Antes e depois da encriptação, o texto da mensagem é visível.


A criptografia E2EE garante que ninguém possa ler seus dados enquanto você os transmite. Mas existem outras ameaças:

  • Seu dispositivo pode ser roubado: caso você não tenha um código PIN ou o invasor possa ultrapassá-lo, ele teria acesso às suas mensagens.
  • Seu dispositivo pode estar comprometido: sua máquina pode ter um malware que acessa as informações antes e depois do envio.

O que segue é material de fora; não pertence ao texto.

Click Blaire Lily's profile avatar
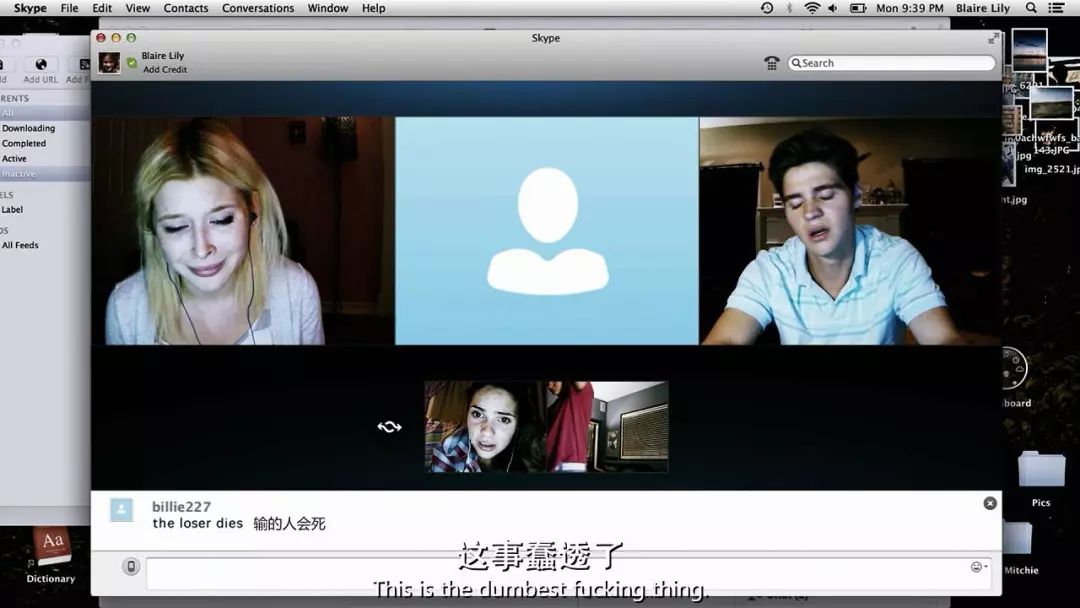[109, 63]
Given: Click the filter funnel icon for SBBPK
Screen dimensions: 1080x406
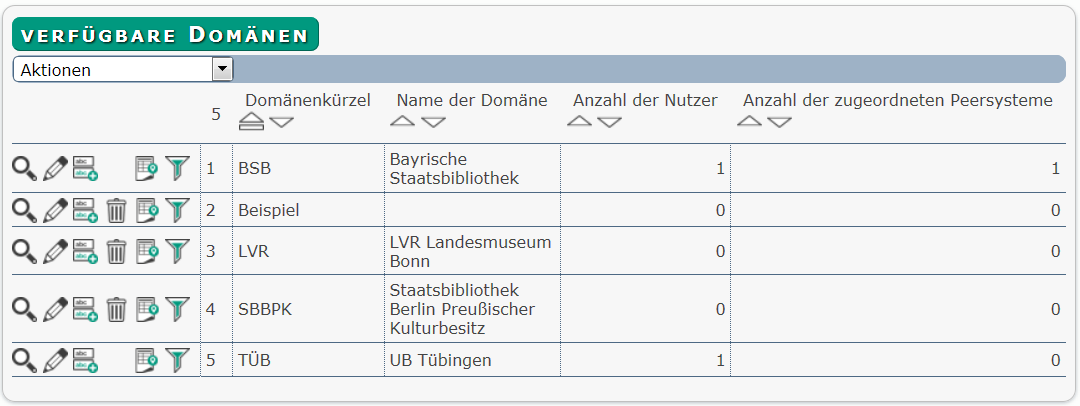Looking at the screenshot, I should coord(178,309).
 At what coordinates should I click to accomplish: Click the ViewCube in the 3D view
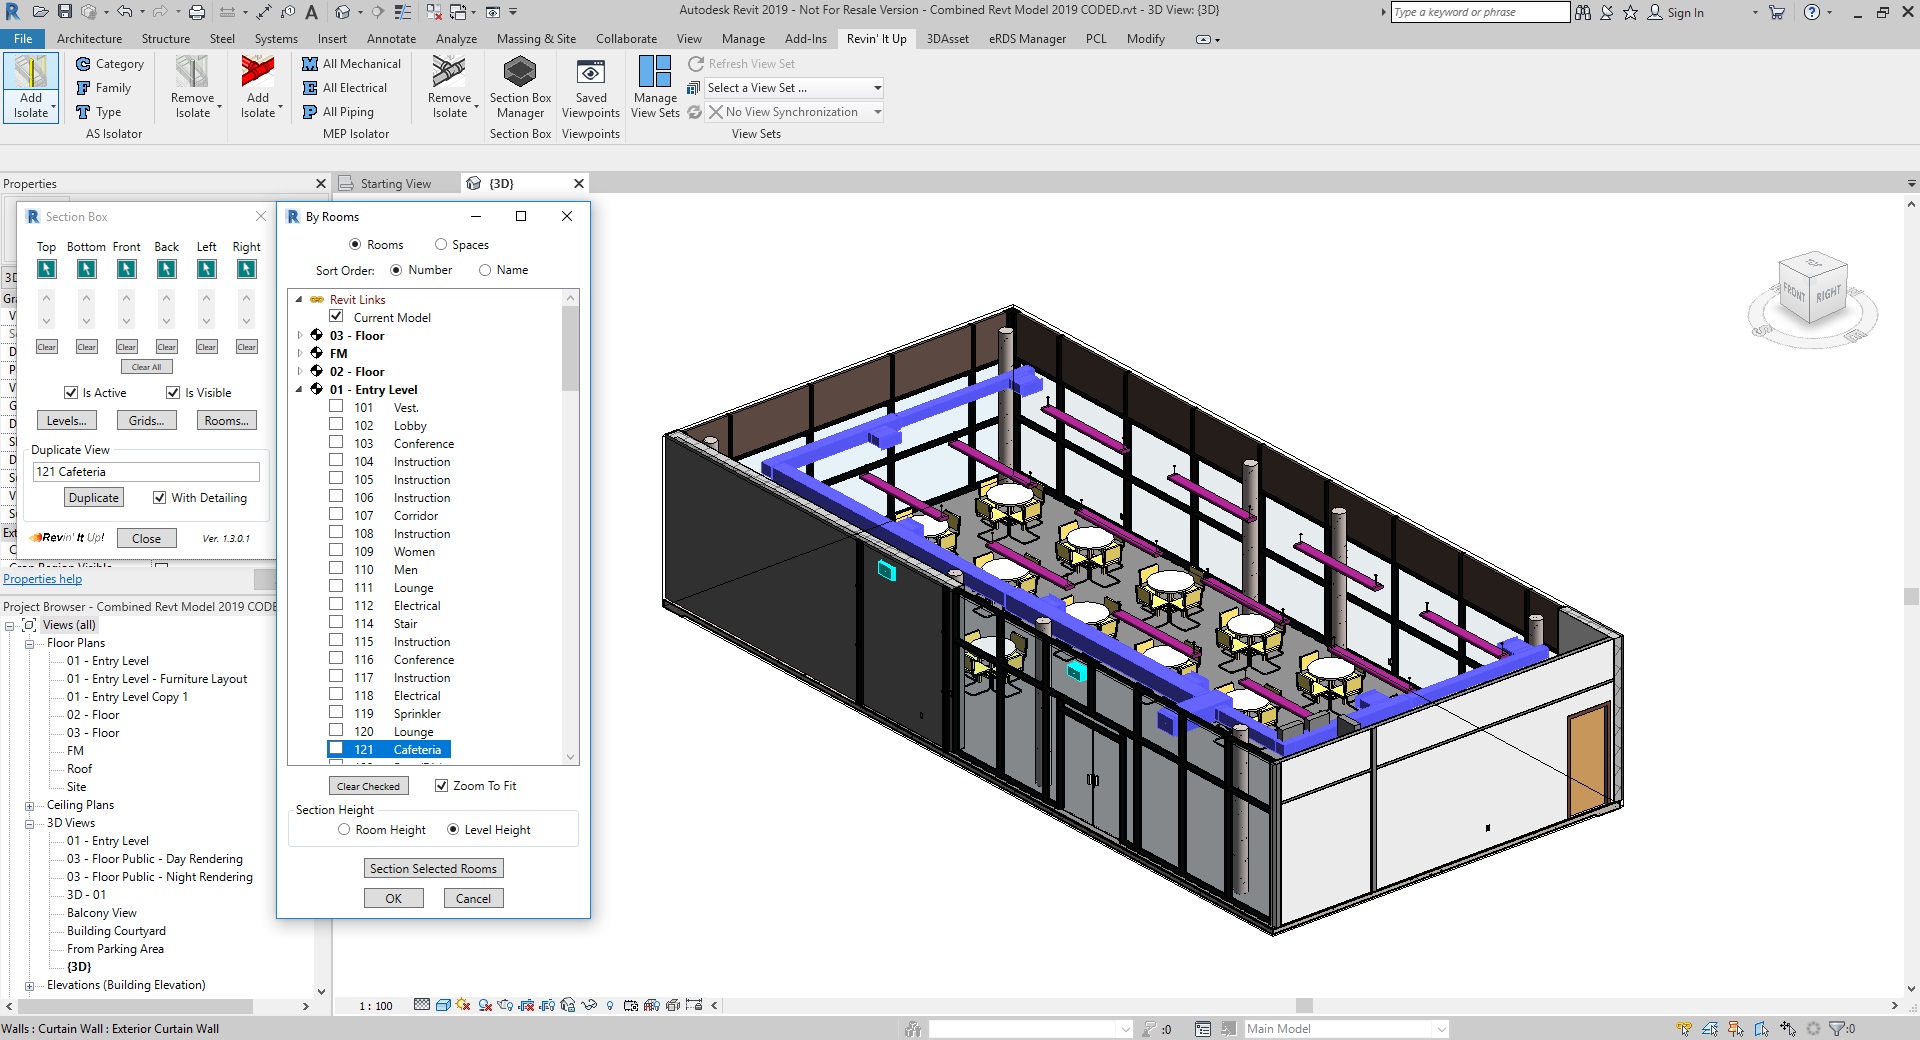[1811, 292]
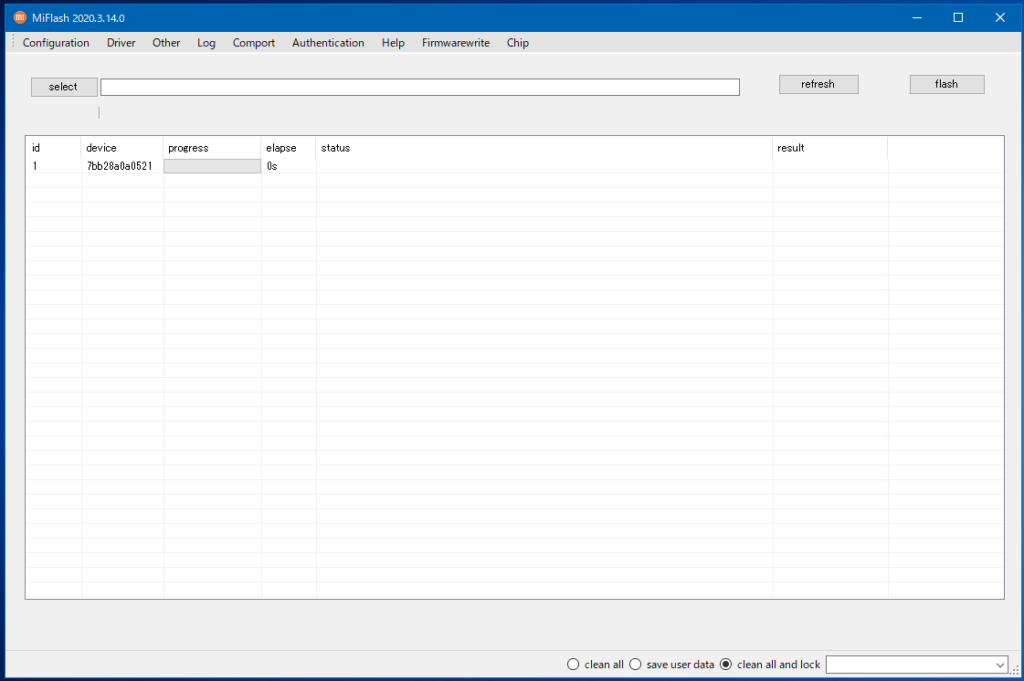Image resolution: width=1024 pixels, height=681 pixels.
Task: Enable the save user data option
Action: tap(636, 663)
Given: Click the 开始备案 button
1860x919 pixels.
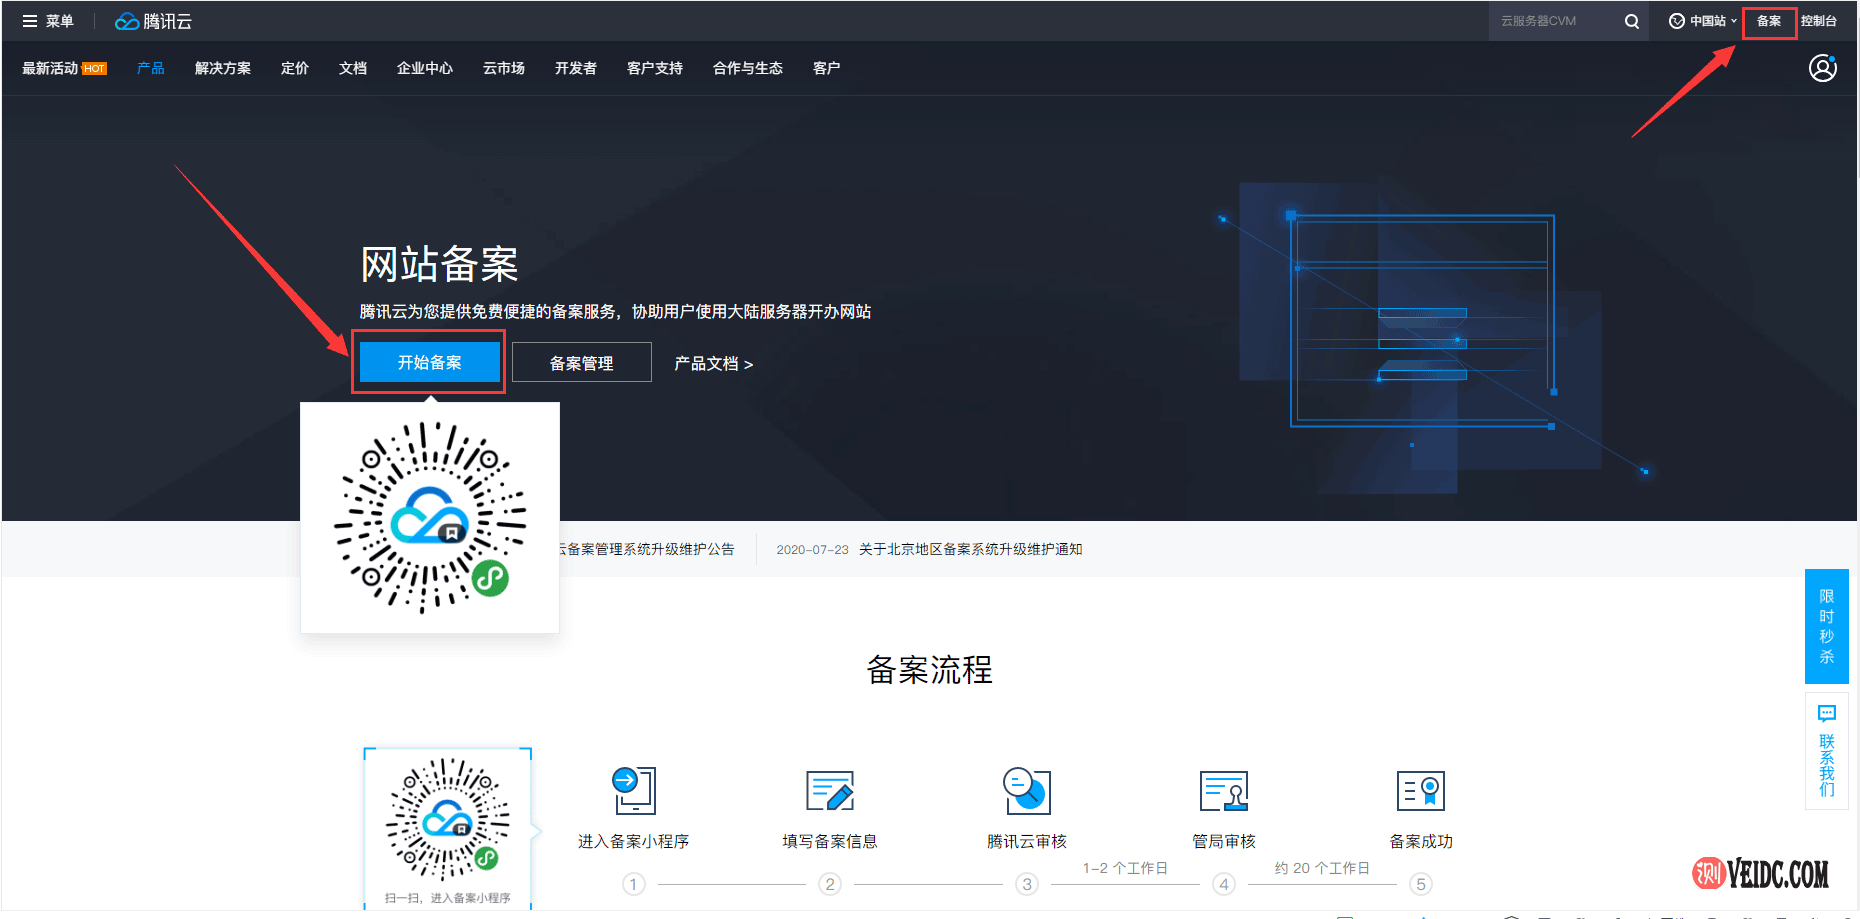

Outro risco é que alguém tente aplicar o golpe conhecido como "man-in-the-middle" (homem do meio). Esse tipo de golpe acontece no início da comunicação – se você estiver realizando uma troca de chaves com alguém, pode não saber ao certo se está trocando com seu amigo. É possível que você, sem saber, defina um segredo compartilhado com um invasor. Sendo assim, o agente mal intencionado recebe suas mensagens e tem a chave para decifrá-las. Esse tipo de invasor pode enganar seu amigo da mesma maneira, ou seja, como intermediário ele poderia retransmitir, ler e modificar mensagens entre vocês como bem entender.

Para solucionar esse problema, muitos aplicativos integram algum tipo de recurso de código de segurança. Geralmente é uma sequência de números ou um código QR que você pode compartilhar com seus contatos por meio de um canal seguro (preferencialmente offline). Se os números coincidirem, você pode ter certeza de ninguém está espionando suas comunicações.


Prós da criptografia de ponta-a-ponta

Em uma instalação sem nenhuma das vulnerabilidades mencionadas anteriormente, a criptografia E2EE é um recurso indiscutivelmente valioso para maior confidencialidade e segurança. Como o onion routing (roteamento cebola), é uma tecnologia doutrinada por defensores da privacidade em todo o mundo. Além disso, é facilmente incorporada aos aplicativos simples que costumamos usar, ou seja, essa tecnologia está acessível a qualquer pessoa capaz de usar um telefone celular.

Considerar a criptografia E2EE um mecanismo útil apenas para criminosos e espiões seria um grande erro. Até as empresas aparentemente mais seguras provaram ser suscetíveis a ataques cibernéticos, expondo informações não criptografadas de usuários a invasores. O acesso a dados de usuários, como conversas particulares ou documentos de identidade, pode ter impactos catastróficos na vida das pessoas. 

Se uma empresa cujos usuários dependem da criptografia E2EE for invadida, os hackers não serão capazes de extrair nenhuma informação significativa sobre o conteúdo das mensagens (desde que a implementação da criptografia seja robusta). Na pior das hipóteses, eles poderiam obter metadados. Ainda seria preocupante em termos de privacidade, mas já seria melhor do que a exposição das mensagens criptografadas.


Considerações finais

Além dos aplicativos mencionados anteriormente, há um número crescente de ferramentas E2EE disponíveis gratuitamente. O iMessage da Apple e o Duo do Google são fornecidos com os sistemas operacionais iOS e Android. Cada vez mais softwares com foco em privacidade e segurança estão sendo lançados.

Vamos reiterar que a criptografia de ponta-a-ponta não é uma barreira mágica contra todas as formas de ataques. No entanto, com um esforço relativamente pequeno, você pode usá-la para reduzir, de maneira significativa, os riscos inerentes à exposição online. Juntamente com os recursos Tor, VPNs e criptomoedas, mensagens que fazem uso da criptografia E2EE podem ser uma adição valiosa ao seu arsenal de segurança e privacidade digital.